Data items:
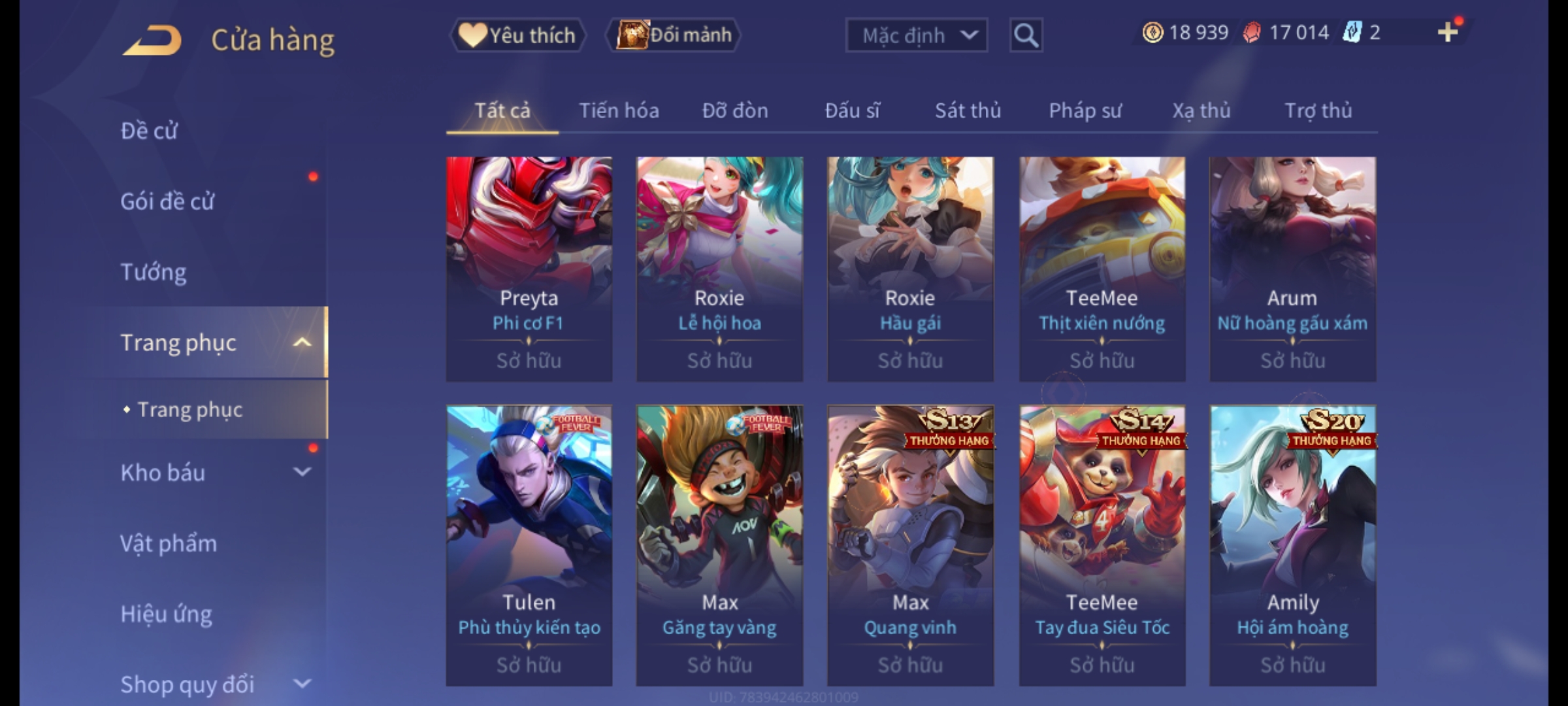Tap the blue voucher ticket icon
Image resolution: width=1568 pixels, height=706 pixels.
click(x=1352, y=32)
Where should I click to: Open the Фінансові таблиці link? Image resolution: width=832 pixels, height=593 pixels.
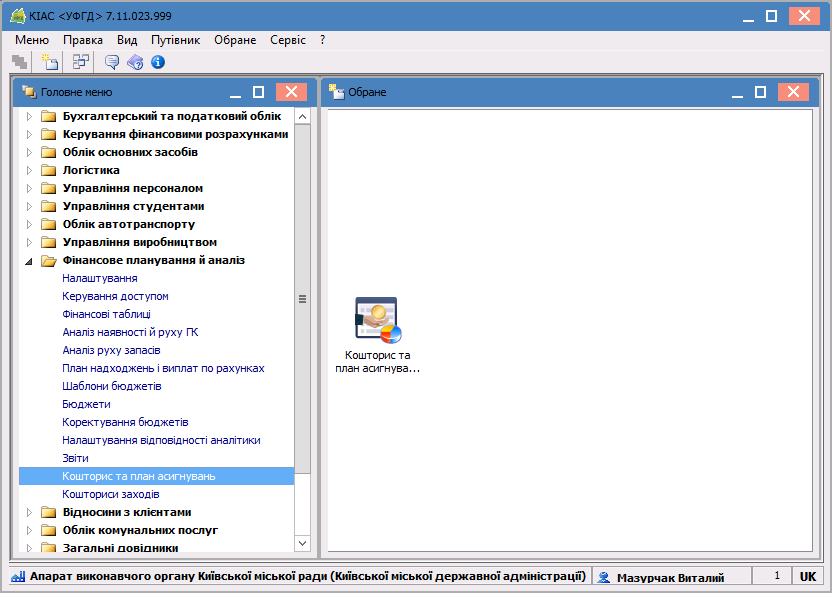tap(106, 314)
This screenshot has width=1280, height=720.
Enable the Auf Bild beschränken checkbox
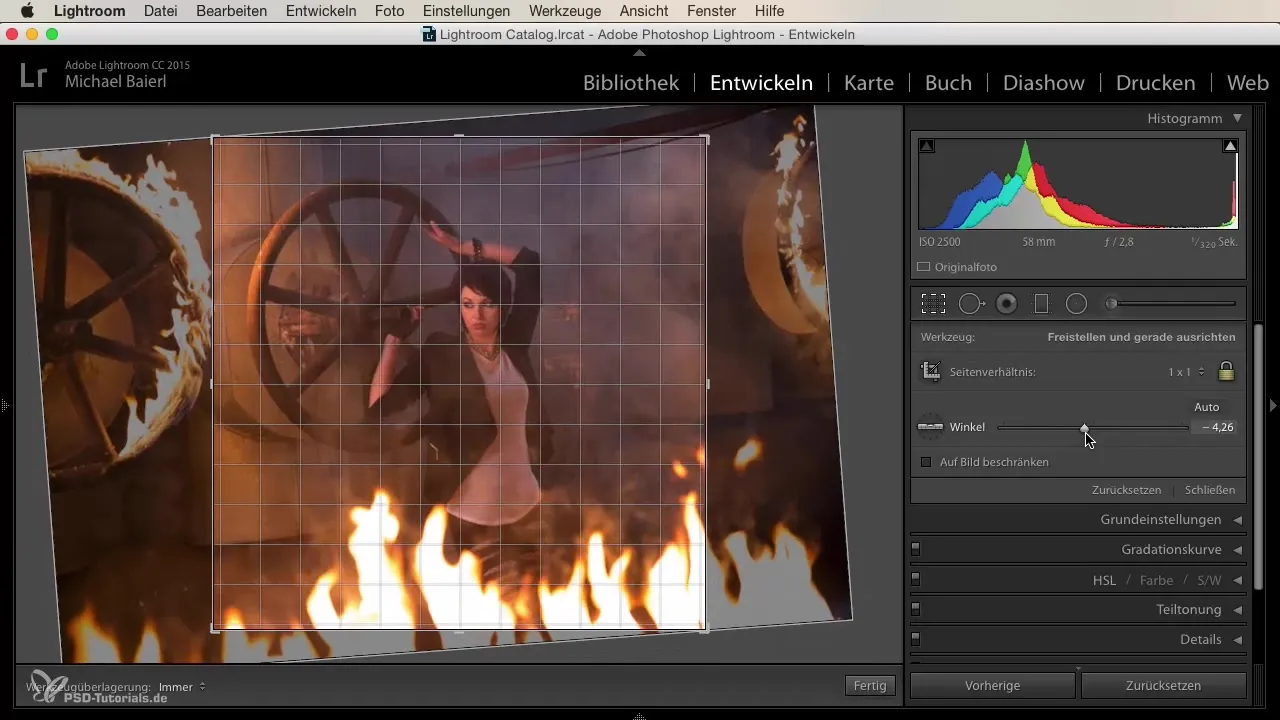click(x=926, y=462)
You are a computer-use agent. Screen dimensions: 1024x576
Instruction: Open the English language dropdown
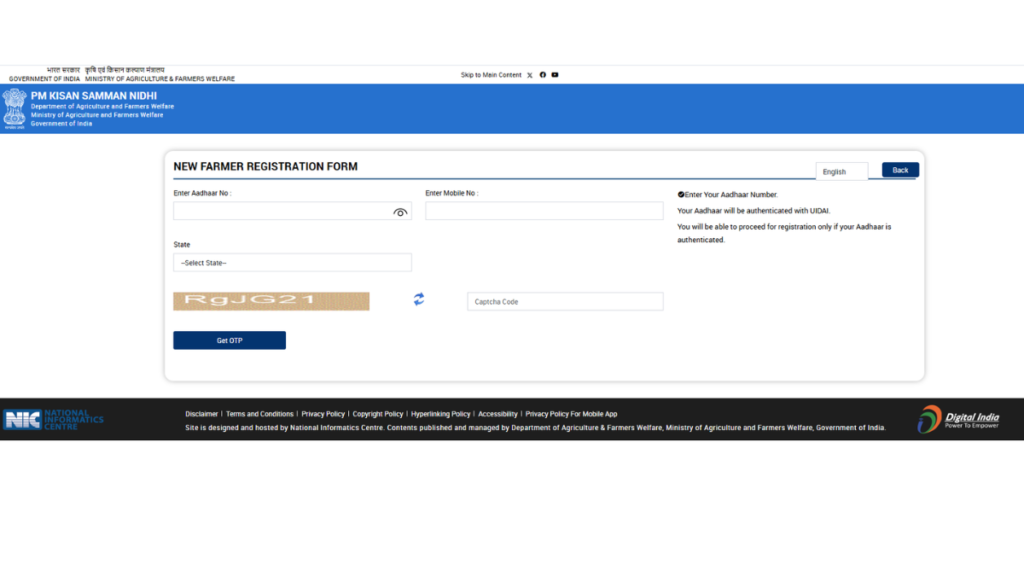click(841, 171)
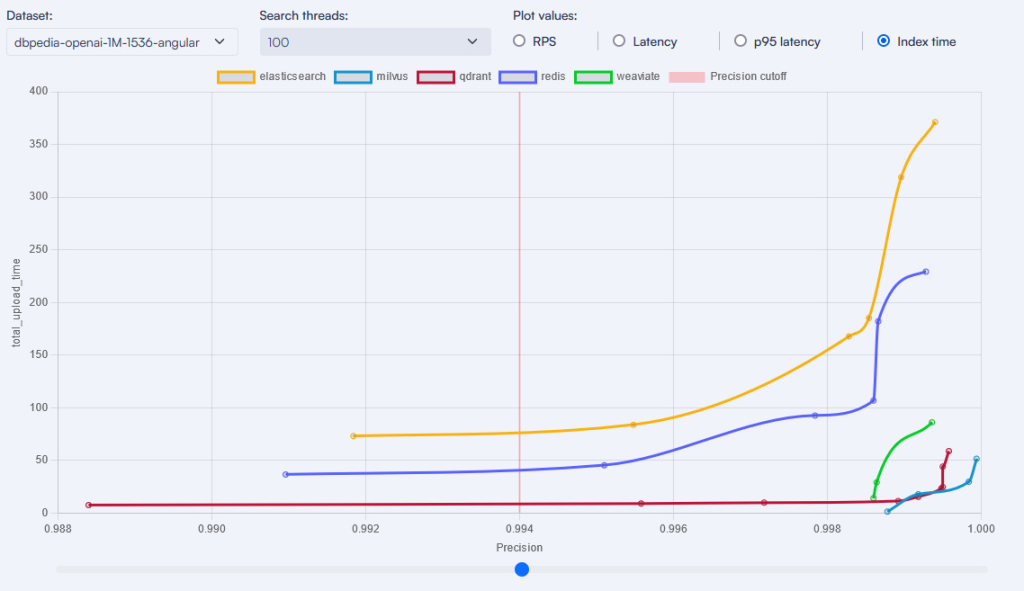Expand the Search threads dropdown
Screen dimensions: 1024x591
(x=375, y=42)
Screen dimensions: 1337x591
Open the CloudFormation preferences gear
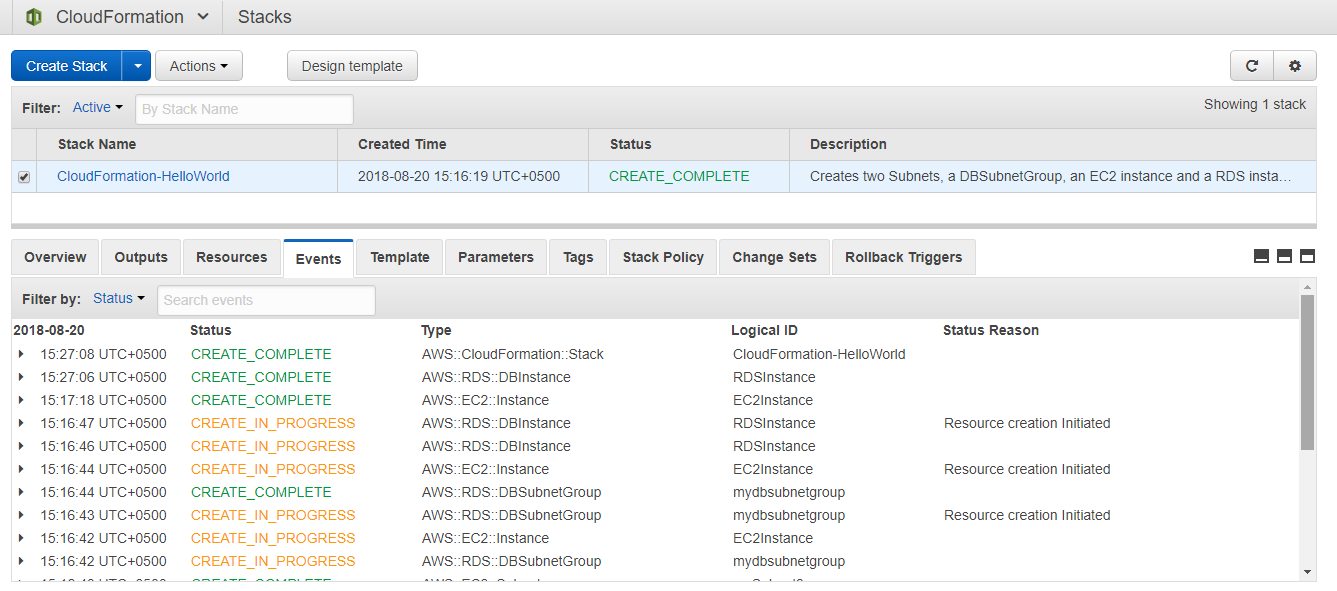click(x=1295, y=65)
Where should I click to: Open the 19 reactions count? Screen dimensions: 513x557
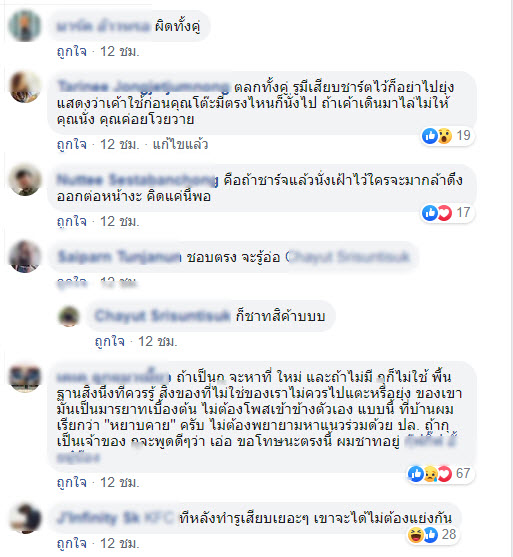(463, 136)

§ What to produce: Repeat, exactly and only, the lines from the one containing "Screen dimensions: 1337x591" through the final line of the data, both ends included, leaving out any picture.

§ Result of this exercise:
Screen dimensions: 1337x591
Open the CloudFormation preferences gear
click(x=1295, y=65)
Where should I click to: Open the 19 reactions count? Screen dimensions: 513x557
(463, 136)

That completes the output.